Slow Food Boston is a branch of a national organization founded in response to fast food. Advocating for transparency in the path from farm to table, their mission is based on values of goodness, cleanness and fairness. But can broke-ass folks dig in? What about when it’s cold?
ELITIST NO MORE
INTERVIEW WITH WILLOW BLISH
BY ALEXANDRA KIKI TARKHAN
Certainly in the past, slow food was known as an elitist dining club for people who could afford it. But it’s stuff that really should be available to everybody. A lot of our work now focuses on advocacy: people using food stamps at farmers markets, kids in school getting real food instead of manufactured food.
On the other side, slow food can be less expensive, but it does require a little more time.
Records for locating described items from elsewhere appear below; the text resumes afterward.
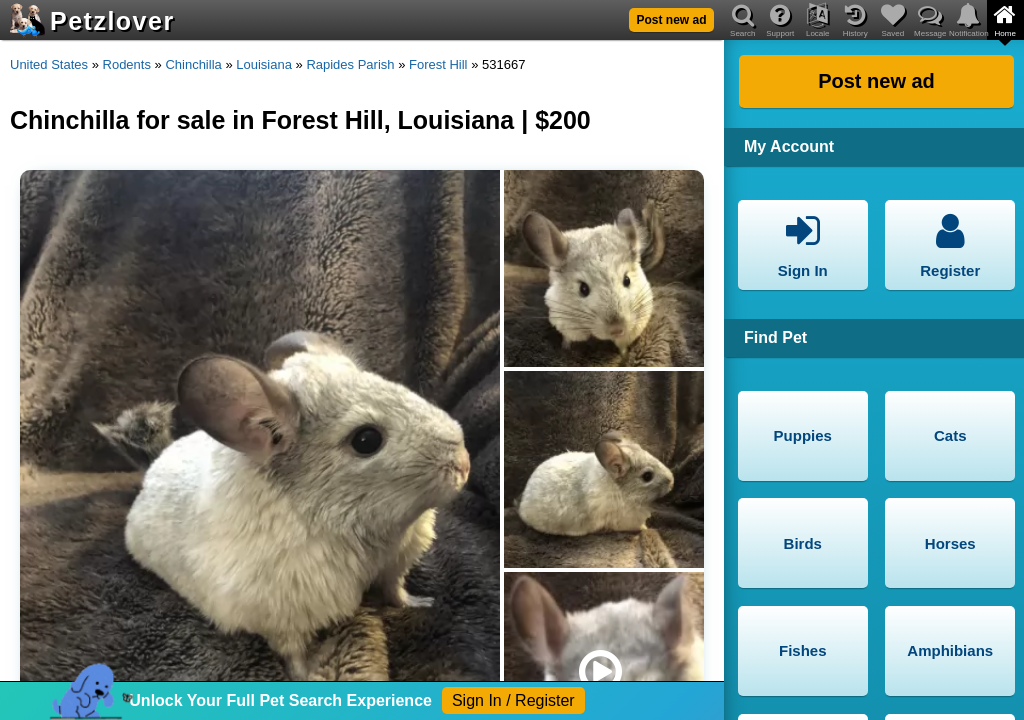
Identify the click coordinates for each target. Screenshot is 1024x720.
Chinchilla (193, 64)
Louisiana (264, 64)
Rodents (127, 64)
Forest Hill (438, 64)
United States (49, 64)
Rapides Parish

You have to be cooking at home in order to make big stews or casseroles, but then once you break down the cost per portion, it really is similar or less [expensive] than the fast or processed food people eat. The dollar hamburger at McDonald’s has hidden costs. Cheap food is not as cheap as it seems.
We’re not blessed with a year-round farmers market in Boston, but about half of them are going through November. There’s a growing movement of preserving our food, growing things, freezing things, canning things. Even in the middle of the winter, you can still buy a whole bunch of squash and apples and winter root vegetables, and you put those in a cool closet or a dark corner—you can be eating that food for months to come.
We are encouraging people to eat more seasonally. It’s not natural or local, if you’re in New England, to be requiring raspberries in February. In the wintertime, you eat more root vegetables, potatoes, turnips, squash, greens.
In a lot of ways, the speed of information has helped the homesteading, because how to raise chickens or grow tomatoes or make your own jam—information on those skills is much easier to find. The fast is actually assisting the slow.